October 03, 2009|By MATTHEW UMSTEAD

MARTINSBURG, W.VA. -- Taxpayers currently are shouldered with $34.9 million in long-term debt for Berkeley County's government and judicial complex and are on track to pay another $22.3 million in interest by 2038, according to the county's financial statements, which were finalized last month.

The debt, in the form of $34,979,892 in general revenue bonds, were issued to pay for the renovation of the Blue Ridge Outlet Center along South Raleigh Street in Martinsburg and the purchase of the neighboring Kimco commercial property in 2007, according to the annual statements, which were presented to the Berkeley County Commission by Paul Shroyer and County Clerk John W. Small Jr.

By comparison, the net value of the county building commission's capital assets was $37.7 million and the county commission's net value of capital assets was $9.8 million, as of June 30, the end of the 2008-09 fiscal year, according to the financial statements.


The building commission is authorized to issue bonds, take on debt and acquire property as an arm of the Berkeley County Commission, which is obligated to make the debt payments.

All three county commissioners have quietly said they want to sell the Kimco property, which if successful, would reduce the debt obligation.

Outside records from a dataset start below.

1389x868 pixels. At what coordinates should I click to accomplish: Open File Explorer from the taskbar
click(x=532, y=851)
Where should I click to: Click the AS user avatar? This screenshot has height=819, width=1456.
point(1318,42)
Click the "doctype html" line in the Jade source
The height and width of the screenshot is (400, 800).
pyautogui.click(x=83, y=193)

The property, formerly home to a Martin's grocery store and CVS/pharmacy was purchased with $3.1 million in bonds issued, which are due to be paid in June 2010, according to the county's financial statement.

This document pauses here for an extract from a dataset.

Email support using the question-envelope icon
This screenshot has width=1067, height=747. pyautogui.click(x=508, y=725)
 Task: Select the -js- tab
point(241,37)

County leaders also hope to eventually sell at least two former judicial and administration buildings in the 100 block of West King Street to complete a plan to consolidate government offices at the former retail outlet shopping complex off South Raleigh, West Stephen and South streets.

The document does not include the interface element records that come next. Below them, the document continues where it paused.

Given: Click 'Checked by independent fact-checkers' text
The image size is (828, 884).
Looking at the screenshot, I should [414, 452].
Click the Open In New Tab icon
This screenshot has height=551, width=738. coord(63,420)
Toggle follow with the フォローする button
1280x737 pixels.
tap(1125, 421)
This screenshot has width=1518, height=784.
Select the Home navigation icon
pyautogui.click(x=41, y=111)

Aside from substantial long-term debt obligations, the county commission finished the 2008-09 fiscal year with $602,830 in cash available in its general revenue fund and another $349,710 in the account to pay for pending purchases, according to the financial statement.

The cash available was enough to cover the next county payroll, which is about $500,000 every two weeks, according to county records.

The fiscal year financial statement indicates the county government spent more money ($21,147,947) than incoming revenue ($20,877,065), but that deficit existed because the county was required to post an estimated cost ($324,000) for post-employment benefits as an expense, according to Shroyer.

The projected total general fund revenue for the 2008-09 fiscal year in the levy estimate was $23.2 million, according to a copy of the budget document posted on the county commission's Web site.

The county's rainy day fund ended the fiscal year with a balance of $4.91, according to the financial statement.